*Source extract*:
NUMA, Memory Hierarchy, and Cache Locality

Latency lives in the memory hierarchy. On the hot path, where your data sits matters more than how fast your code runs. This page maps the layout of a modern dual-socket server and shows why NUMA placement and cache locality dominate Aeron’s tail latency.

Read it alongside the parameter reference — the two NUMA and L3 knobs there are explained from first principles here.

The dual-socket NUMA layout

A modern server has two CPU sockets, each with its own cores, its own memory controller (MC), its own DRAM, and its own PCI-e lanes to a NIC. The two sockets talk over an interconnect (QPI). Crossing that link is expensive.

The key structure: L1 and L2 are per-core, L3 is shared across all cores on a socket, and DRAM hangs off each socket’s own memory controller. A NIC is physically wired to one socket’s PCI-e lanes — not both.

Latency by level

Each step down the hierarchy costs roughly an order of magnitude more. The numbers below are the working figures for a typical Xeon-class server.

Level	Latency	Notes
Registers/Buffers	< 1ns
L1 Cache	~4 cycles, ~1ns	Per-core
L2 Cache	~12 cycles, ~3ns	Per-core
L3 Cache	~40 cycles, ~12ns	Shared per socket
L3 (dirty hit)	~75 cycles, ~25ns	Cross-core within socket
DRAM (local)	~70ns	Local to socket’s memory controller
QPI (cross-socket)	> 40ns additional	Penalty for accessing remote socket’s memory

The headline: L1 is ~1ns, DRAM is ~70ns. That is a 40x gap, and it sits squarely on your hot path.

Why this matters for Aeron

Three placement decisions move latency the most. Each maps cleanly to a tuning knob.

*What to work on*:
(a) Can you duplicate the memory hierarchy page word for word, everything from "Read it alongside" down to "typical Xeon-class server."?
(b) Can you go on with the memory hierarchy page, starting right after its last sentence?

*Supplied entries*:
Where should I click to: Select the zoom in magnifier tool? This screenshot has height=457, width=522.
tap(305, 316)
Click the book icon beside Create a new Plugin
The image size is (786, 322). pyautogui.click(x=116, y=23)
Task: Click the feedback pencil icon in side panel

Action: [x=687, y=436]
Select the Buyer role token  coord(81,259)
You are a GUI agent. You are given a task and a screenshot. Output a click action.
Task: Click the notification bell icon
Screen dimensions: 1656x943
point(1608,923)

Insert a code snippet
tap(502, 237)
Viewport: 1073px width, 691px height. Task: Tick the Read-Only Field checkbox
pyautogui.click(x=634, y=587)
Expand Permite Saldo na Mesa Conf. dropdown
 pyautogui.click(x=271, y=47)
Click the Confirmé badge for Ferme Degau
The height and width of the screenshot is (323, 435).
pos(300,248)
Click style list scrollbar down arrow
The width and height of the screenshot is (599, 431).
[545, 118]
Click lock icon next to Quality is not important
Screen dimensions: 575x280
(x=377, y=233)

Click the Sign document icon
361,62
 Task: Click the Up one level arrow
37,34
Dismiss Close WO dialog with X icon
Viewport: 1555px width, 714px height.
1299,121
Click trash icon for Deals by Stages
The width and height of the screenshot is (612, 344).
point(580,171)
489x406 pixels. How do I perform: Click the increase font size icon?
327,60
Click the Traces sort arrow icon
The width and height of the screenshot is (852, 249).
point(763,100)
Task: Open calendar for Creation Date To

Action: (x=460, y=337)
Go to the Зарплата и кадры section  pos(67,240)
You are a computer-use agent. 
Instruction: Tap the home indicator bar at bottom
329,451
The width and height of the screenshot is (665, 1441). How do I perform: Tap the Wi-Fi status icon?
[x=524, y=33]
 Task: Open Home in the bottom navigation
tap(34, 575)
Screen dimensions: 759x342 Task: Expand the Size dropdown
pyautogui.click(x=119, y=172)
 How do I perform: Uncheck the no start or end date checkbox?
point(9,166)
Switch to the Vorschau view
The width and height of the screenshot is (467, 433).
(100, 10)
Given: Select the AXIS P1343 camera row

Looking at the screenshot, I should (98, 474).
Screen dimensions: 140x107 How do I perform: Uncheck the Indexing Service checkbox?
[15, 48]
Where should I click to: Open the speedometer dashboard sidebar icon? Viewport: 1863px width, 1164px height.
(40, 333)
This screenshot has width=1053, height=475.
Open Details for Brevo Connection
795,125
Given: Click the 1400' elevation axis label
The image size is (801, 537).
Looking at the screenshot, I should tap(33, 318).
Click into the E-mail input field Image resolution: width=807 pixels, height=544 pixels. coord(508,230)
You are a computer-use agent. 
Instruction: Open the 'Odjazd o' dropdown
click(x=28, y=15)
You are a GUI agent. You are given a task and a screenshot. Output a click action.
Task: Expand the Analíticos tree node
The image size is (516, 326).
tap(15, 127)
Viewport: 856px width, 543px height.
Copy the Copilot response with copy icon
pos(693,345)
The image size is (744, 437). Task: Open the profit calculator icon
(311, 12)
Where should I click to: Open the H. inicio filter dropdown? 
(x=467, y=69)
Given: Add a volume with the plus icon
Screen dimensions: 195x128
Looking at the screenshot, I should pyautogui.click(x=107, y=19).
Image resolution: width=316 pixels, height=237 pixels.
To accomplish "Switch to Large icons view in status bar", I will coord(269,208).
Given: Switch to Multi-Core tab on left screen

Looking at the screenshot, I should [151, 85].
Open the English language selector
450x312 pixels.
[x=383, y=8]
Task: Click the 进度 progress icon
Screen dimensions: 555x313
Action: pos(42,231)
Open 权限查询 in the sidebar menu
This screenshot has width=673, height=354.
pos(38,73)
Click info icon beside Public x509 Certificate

*Responses to the exercise*:
(a)
Read it alongside the parameter reference — the two NUMA and L3 knobs there are explained from first principles here.

The dual-socket NUMA layout

A modern server has two CPU sockets, each with its own cores, its own memory controller (MC), its own DRAM, and its own PCI-e lanes to a NIC. The two sockets talk over an interconnect (QPI). Crossing that link is expensive.

The key structure: L1 and L2 are per-core, L3 is shared across all cores on a socket, and DRAM hangs off each socket’s own memory controller. A NIC is physically wired to one socket’s PCI-e lanes — not both.

Latency by level

Each step down the hierarchy costs roughly an order of magnitude more. The numbers below are the working figures for a typical Xeon-class server.

(b)
• L3 cache residency is the sweet spot. 12ns versus 70ns+ for DRAM. If your term buffer fits in L3, you avoid DRAM latency on every message — cutting both p50 and, more importantly, p99 variance from misses.
• NUMA locality. Accessing memory on the remote socket adds 40ns+ per access via QPI. If your NIC is on Socket 0 but Aeron runs on Socket 1, every packet crosses QPI twice. That penalty lands directly on the tail.
• PCI-e to NIC. The NIC is physically attached to one socket. Run Aeron’s media driver on cores local to that socket and you eliminate cross-socket PCI-e traversal entirely.

Key Insight

The 40x gap between L1 (1ns) and DRAM (70ns) explains why mechanical sympathy matters so much. A single cache miss on the hot path can cost more than the entire network transit time within the same AZ. This is why Aeron’s design obsesses over cache-friendly data structures and NUMA-aware thread placement.

How this maps to tuning knobs

Two parameters in the reference come straight out of the hierarchy above:

• NUMA locality (CPU near the NIC) — pin IRQs, driver threads, and app threads to cores on the NIC’s NUMA node. This removes the QPI penalty and stabilizes p99.
• Term buffer fits in L3 — size the active term footprint to stay within effective L3. A resident working set turns DRAM-rate misses into cache-rate hits, lowering p50 and tightening the tail.

Rule of thumb

p99 is about variance. Cache misses and cross-socket QPI hops are the two biggest sources of variance on the hot path — so NUMA placement and L3 residency are among the strongest tail-latency levers you have.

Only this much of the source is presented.